O projeto “A escola vai ao Batalhão de Choque” está realizando uma campanha de arrecadação de Kimonos,  até o dia 23 deste mês. A iniciativa tem o objetivo de arrecadar 200 kimonos (vestimenta para a prática de Judô) para os alunos que estão no cadastro reserva do projeto e ainda não tiveram a oportunidade de iniciar as atividades.

Segundo o responsável pelo projeto, Sargento Élvio, 55 trajes já foram arrecadados, mas a esperança de arrecadar todos os 200 kimonos permanece. “Com a doação dos kimonos, a criança vai poder aprender, brincar e o mais importante, a atividade do judô vai mudar a vida dessa criança”, declara. “O nosso objetivo é poder prevenir a criminalidade na adolescência e o nosso projeto tem isso como missão”, completa.
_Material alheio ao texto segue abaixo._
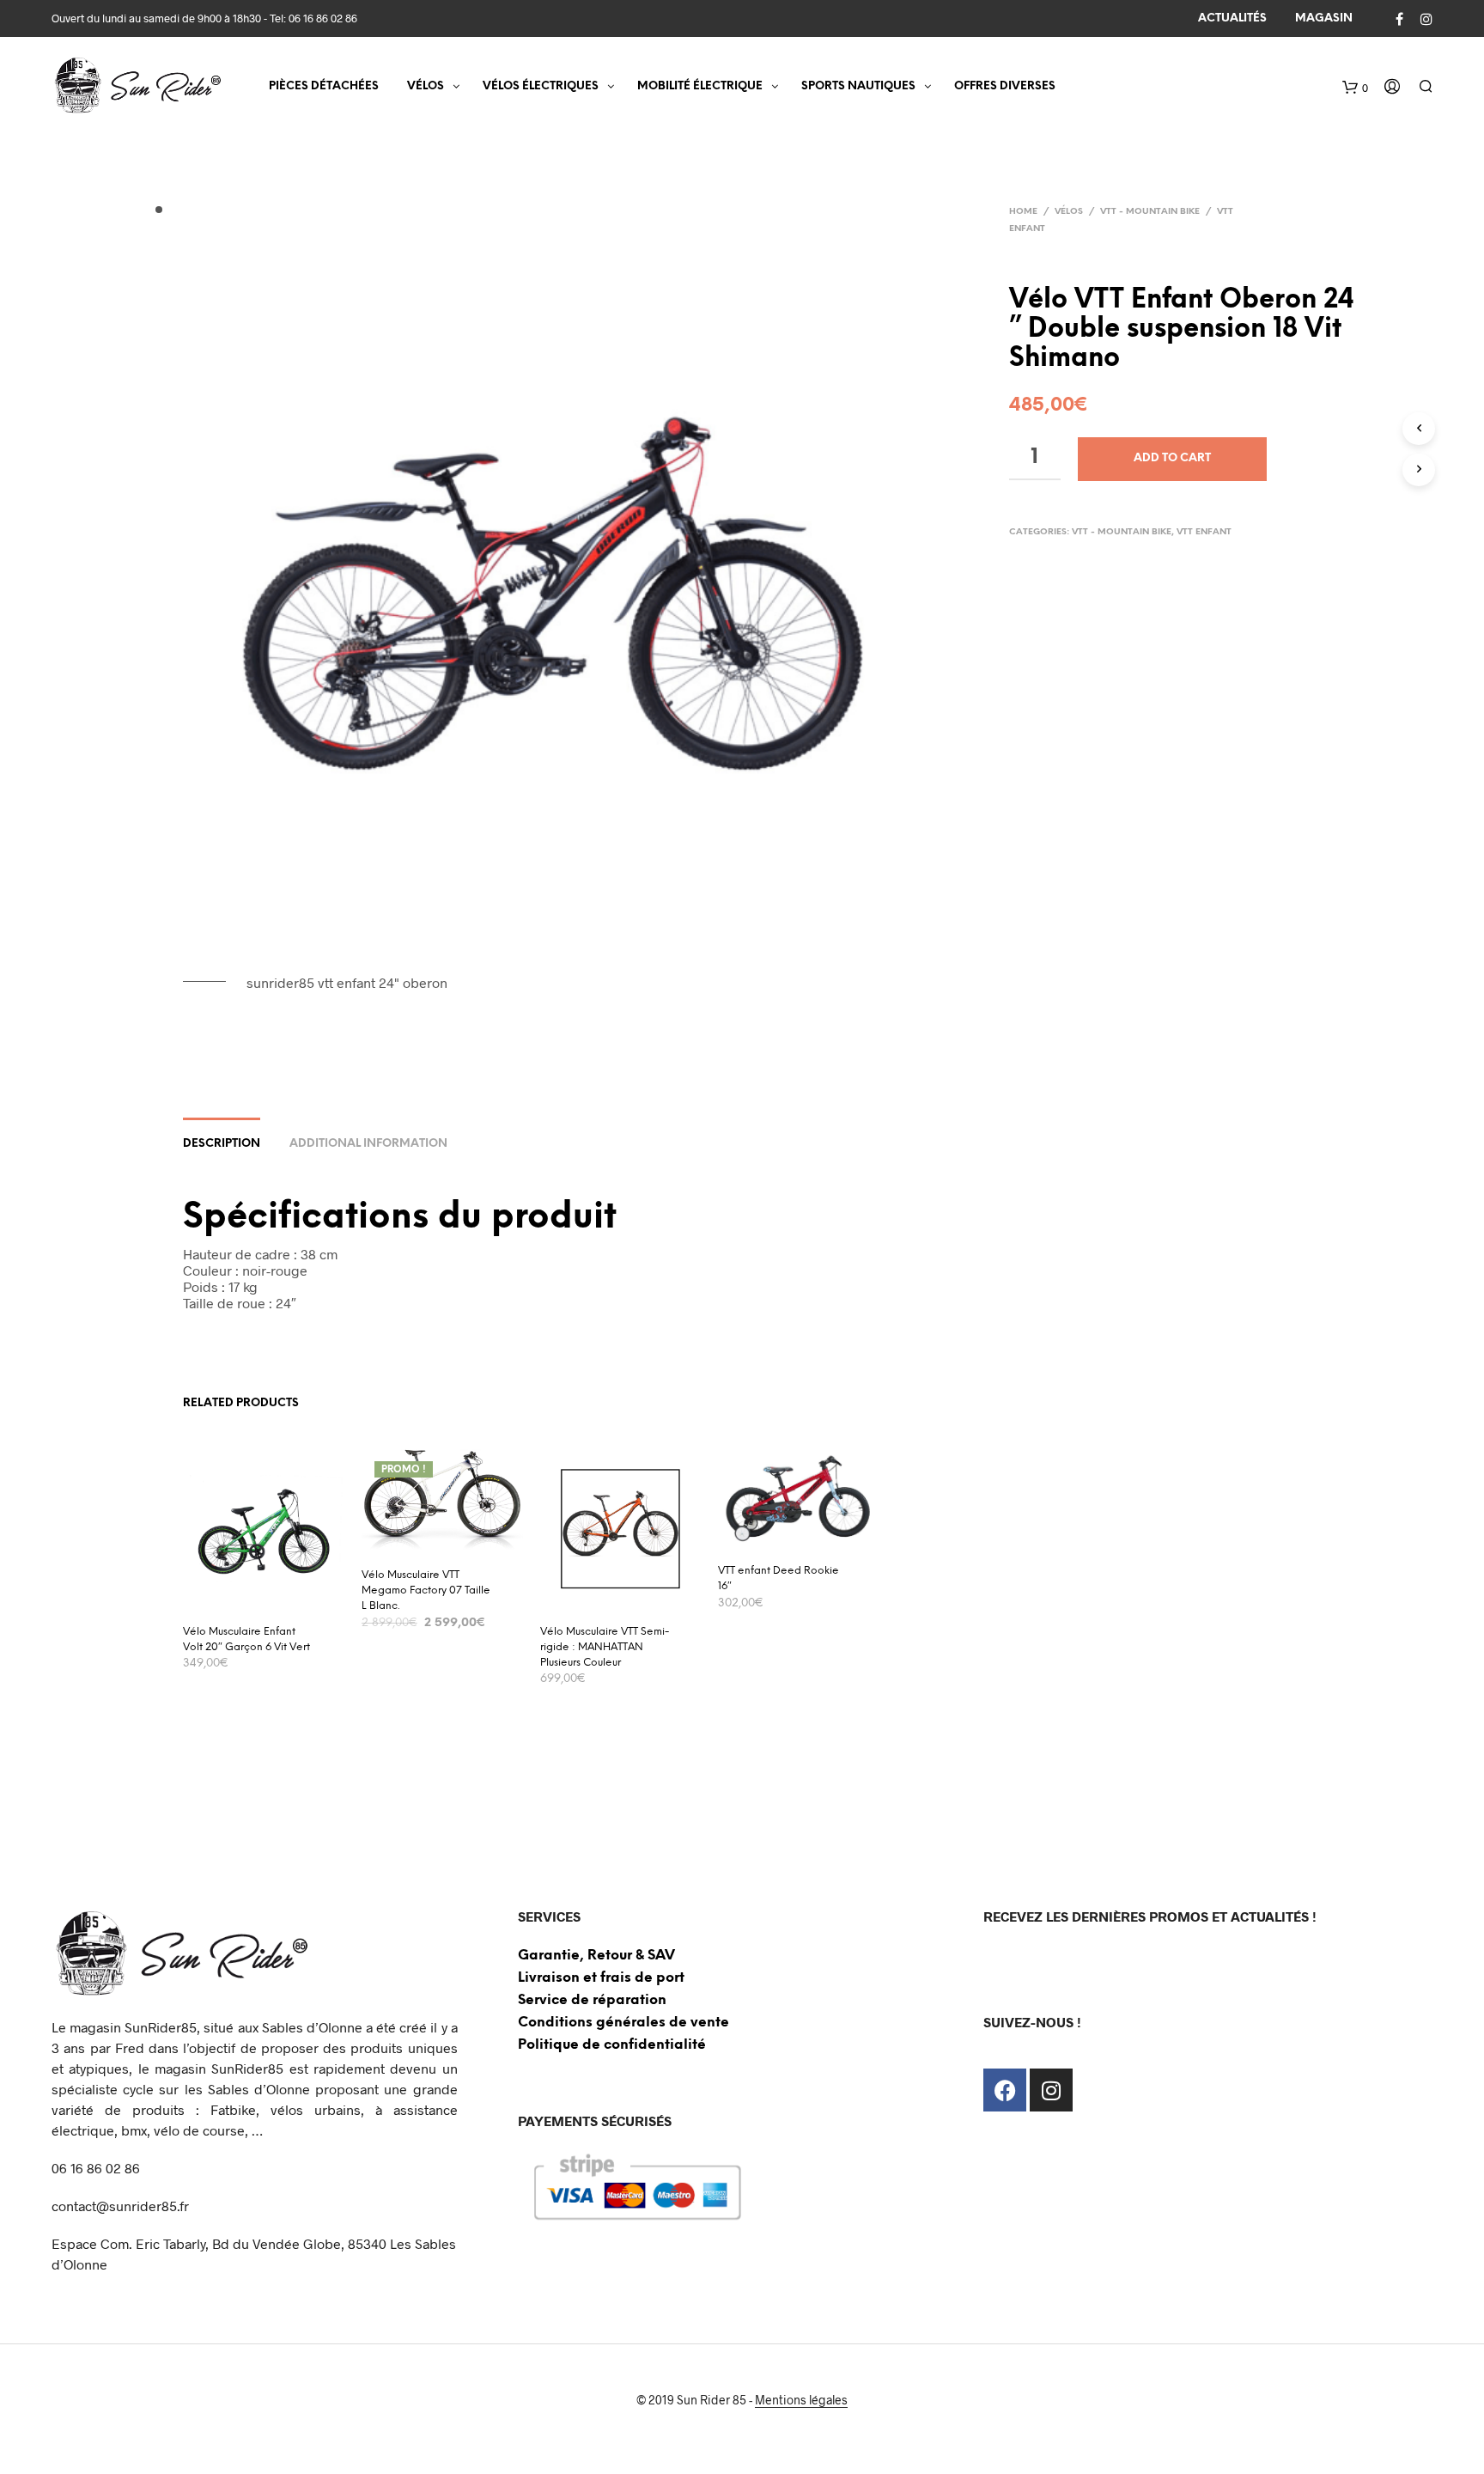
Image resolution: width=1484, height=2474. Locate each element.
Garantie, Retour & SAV (596, 1955)
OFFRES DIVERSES (1004, 86)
Atualmente o projeto não governamental e sem fins lucrativos conta com 180 alunos, porém, devido à pandemia, as turmas estão com quantidade reduzida e os 200 alunos que estão no cadastro reserva que receberão os kimonos, participarão do projeto a partir do próximo ano.

Como doar

A campanha é realizada até o dia 23 de dezembro e a entrega dos kimonos juntos com cestas alimentícias será feita no Natal.

A doação pode ser feita com dinheiro, a quantia solicitada é de R$ 130 reais e pode ser depositada diretamente na loja que fabricará os trajes, a Indústria Shiai: Banco: Caixa Econômica Federal, agência: 3836, jurídica: 003, C/C: 203-6, CNPJ: 19.567.401/0001-56. Os comprovantes de transferência devem ser enviados para o Sargento Élsio.

Para mais informações, os números de telefone (79) 99886-0607 (Sargento Élsio)/ (79) 99978-1837 (Indústria Shiai) estão disponíveis.

A escola vai ao Batalhão de Choque

O projeto sócio-educacional “A escola vai ao Batalhão de Choque” existe há 9 anos e conta com a parceria do SESI, PMSE e a COOPANEST/SE. Cerca de duas mil e cem famílias humildes já foram atendidas com o ensino de judô, luta olímpica, reforço escolar e na distribuição semanal de cestas alimentícias.